Results and Discussion: The augmented model modestly outperformed the structure-only model (Test R2 of 0.71 vs. 0.68). Cruicially, however, the added features provided the interpretability. Flex-Mean and Vib-Disp (750–1000 cm-1) exhibited the highest saliency scores, suggesting activity reduction due to the high mobility of specific atoms and their entropy loss. ΔQCation→S0 pinpointed several atoms where electrophilicity strengthens/lowers activity, indicating that they make electrostatic docking with specific amino acid residues. In this way, visualization of the saliency score, attention score, and atom (node) contribution enables local insights of which atoms and which types of features influence the activity, and provides feedback for molecular design in terms of ligand dynamics and electronic structure.

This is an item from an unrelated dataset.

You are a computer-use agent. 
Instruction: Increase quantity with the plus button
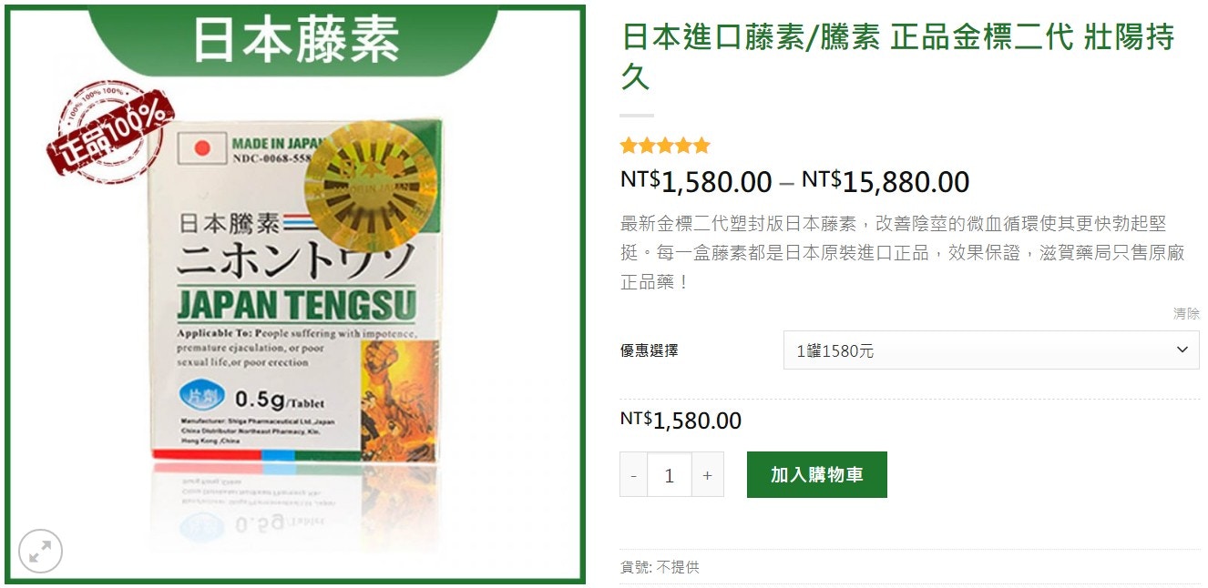coord(707,475)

Conclusion: This study reports the attempt to integrate ligand dynamics/electronic features into a chemical structures-based graph, possibly advancing molecular activity prediction from both performance and mechanism interpretation.
Acknowledgments: The author is grateful for the valuable comments from and permission to use the computers of Prof. Manabu Sugimoto, Kumamoto University.
[1] M. Hiraizumi, et al., Nat. Struct. Mol. Biol. 31, 159-169 (2024).
[2] P. Veličković, et al., arXiv, 1710.10903v3 (2017)."